Logo
node · cloud · data

Extracting Data from Firebase Analytics without Big Query

March 23rd, 2022
imgimgimgimg
Extracting Data from Firebase Analytics without Big Query

When getting started with Firebase Analytics, it can be confusing to figure out how to access the data from your analytics dashboard programmatically. A lot of the "official" guidance suggests using Google Cloud's BigQuery as a solution, but this doesn't necessarily make sense for smaller projects. In this article we'll be taking a look at an easier way to run ad hoc queries against your Firebase Analytics data.

Introduction

Firebase Analytics is a popular monitoring platform which lets businesses aggregate data on activity generated by their products and services. It is particularly popular for mobile applications, offering tracking of up to 500 unique events at the same time.

Google Analytics, Firebase Analytics: What's the Difference?

There is sometimes confusion over what exactly the difference is between Google Analytics and Firebase Analytics. The latter is often referred to as Google Analytics for Firebase. In the past, these two were offered viewed by developers as totally separate entities.

As of today there is no difference between them because Google Analytics powers the analytics dashboard that appears in the Firebase console. Indeed, any Firebase Analytics project will require a Google Analytics property and any event data shown in the corresponding Firebase project dashboard will have been extracted from that Google property.

Firebase Events

Firebase events let us record snapshots of activity and view them in a dashboard. By default, there a number of automatically collected events. A sample of these is shown below:

Name Description Parameters
app_remove User uninstalls application none
app_store_subscription_renew User renews paid subscription product_id, price, value
os_update User updates operating system previous_os_version
screen_view When transition between screens occurs firebase_screen, engagement_time_msec

Querying Event Data

Okay, so we have all these events and can also collect our own event data if we want, but how do we access all this data programmatically?

BigQuery

Google BigQuery always comes up as a suggestion for extracting data from Firebase Analytics. It can handle enormous volumes of data and offers the option to query the data using SQL or export it to third party services.

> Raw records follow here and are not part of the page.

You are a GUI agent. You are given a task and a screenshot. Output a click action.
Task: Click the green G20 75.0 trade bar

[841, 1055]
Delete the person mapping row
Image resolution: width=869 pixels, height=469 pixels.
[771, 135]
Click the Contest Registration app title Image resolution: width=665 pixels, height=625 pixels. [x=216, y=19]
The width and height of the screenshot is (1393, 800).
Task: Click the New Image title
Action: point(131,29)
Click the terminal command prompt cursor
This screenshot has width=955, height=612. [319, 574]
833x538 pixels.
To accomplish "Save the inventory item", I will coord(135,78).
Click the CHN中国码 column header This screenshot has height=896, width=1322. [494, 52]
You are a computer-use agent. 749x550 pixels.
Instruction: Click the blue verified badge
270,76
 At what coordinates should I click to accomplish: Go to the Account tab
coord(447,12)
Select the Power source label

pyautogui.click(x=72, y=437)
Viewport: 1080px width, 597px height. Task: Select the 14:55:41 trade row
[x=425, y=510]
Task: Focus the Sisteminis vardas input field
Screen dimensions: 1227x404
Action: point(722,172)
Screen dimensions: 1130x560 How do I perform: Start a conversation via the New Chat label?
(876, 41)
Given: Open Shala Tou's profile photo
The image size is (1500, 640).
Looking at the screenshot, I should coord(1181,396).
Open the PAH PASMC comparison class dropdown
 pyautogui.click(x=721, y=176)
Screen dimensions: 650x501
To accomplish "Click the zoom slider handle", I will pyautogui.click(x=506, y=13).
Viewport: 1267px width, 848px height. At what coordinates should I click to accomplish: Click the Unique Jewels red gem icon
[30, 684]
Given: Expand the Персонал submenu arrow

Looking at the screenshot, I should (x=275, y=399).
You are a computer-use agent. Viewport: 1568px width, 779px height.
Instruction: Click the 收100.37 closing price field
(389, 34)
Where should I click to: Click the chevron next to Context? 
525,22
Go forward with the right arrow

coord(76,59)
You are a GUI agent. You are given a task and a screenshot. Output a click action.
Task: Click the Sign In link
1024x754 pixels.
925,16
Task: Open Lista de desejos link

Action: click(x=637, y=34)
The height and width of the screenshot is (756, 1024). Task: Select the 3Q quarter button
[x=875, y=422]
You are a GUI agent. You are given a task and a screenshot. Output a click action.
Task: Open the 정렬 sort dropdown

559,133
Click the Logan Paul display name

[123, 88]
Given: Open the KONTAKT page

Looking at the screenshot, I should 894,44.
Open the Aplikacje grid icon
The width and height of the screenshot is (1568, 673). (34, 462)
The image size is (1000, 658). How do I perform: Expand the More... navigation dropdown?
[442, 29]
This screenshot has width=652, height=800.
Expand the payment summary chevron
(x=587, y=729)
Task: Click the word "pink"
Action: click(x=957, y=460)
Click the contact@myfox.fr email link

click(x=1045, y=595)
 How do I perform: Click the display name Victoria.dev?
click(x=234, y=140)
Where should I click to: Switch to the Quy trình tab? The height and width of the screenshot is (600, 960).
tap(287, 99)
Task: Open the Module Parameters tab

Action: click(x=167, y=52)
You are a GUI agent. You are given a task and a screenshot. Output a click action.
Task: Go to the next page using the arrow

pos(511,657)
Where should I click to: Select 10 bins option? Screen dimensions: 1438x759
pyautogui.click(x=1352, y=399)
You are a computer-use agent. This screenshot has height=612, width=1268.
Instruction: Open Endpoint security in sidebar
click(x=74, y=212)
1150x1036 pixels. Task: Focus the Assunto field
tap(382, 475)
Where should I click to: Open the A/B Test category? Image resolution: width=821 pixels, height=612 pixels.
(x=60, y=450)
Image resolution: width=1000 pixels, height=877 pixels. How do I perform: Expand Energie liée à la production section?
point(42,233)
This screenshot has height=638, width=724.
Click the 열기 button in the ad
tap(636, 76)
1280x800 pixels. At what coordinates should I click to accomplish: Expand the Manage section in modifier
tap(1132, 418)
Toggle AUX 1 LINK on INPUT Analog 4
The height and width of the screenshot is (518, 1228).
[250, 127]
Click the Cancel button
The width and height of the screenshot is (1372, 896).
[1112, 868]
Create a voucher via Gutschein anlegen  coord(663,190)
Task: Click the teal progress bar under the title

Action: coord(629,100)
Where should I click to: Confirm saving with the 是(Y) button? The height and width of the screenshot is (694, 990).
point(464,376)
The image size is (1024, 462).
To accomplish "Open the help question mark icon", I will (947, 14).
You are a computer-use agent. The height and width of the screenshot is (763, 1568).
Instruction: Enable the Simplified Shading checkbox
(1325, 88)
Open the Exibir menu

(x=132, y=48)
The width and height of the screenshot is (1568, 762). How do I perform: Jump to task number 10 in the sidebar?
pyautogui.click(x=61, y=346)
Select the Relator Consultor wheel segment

The downside of BigQuery is that it you will not be able to access all your historic data unless you integrate it at the very start of your analytics project's lifetime. It could also be seen as unnecessary to use a tool like BigQuery on a dataset that's unlikely ever to grow to "big data" proportions.

Analytics Data API

Remember we said Google Analytics and Firebase Analytics are effectively the same? Well, this is good news, because it means we can use the Analytics Data API to access our analytics data programmatically. What's great about this is that it can be used in multiple programming languages (Java, Python, PHP, .NET, Node.js at the time of writing).

Using the Analytics Client

The first thing we need to do is set up a Google Cloud service account, which is a type of non-human Google Cloud account with permission to access certain Google Cloud APIs.

I'm going to skip over the configuration of this account because the link above explains it really well, but the key thing about this process is that it will give you access to a service account key JSON file like the one below:

// credentials.json { "type": "service_account", "project_id": "your-id", "private_key_id": "xxxxxxxxxxxxxxxxxxxxxxxxxxxxxxxxxxxxx", "private_key": "-----BEGIN PRIVATE KEY-----\nYOUR_KEY_CONTENT_HERE\n-----END PRIVATE KEY-----\n", "client_email": "your-email-here", "client_id": "client-id-here", "auth_uri": "https://accounts.google.com/o/oauth2/auth", "token_uri": "https://oauth2.googleapis.com/token", "auth_provider_x509_cert_url": "https://www.googleapis.com/oauth2/v1/certs", "client_x509_cert_url": "client-cert-url-here" }

At this point, we have our credentials. We'll revisit these later. Now it's time to write some queries.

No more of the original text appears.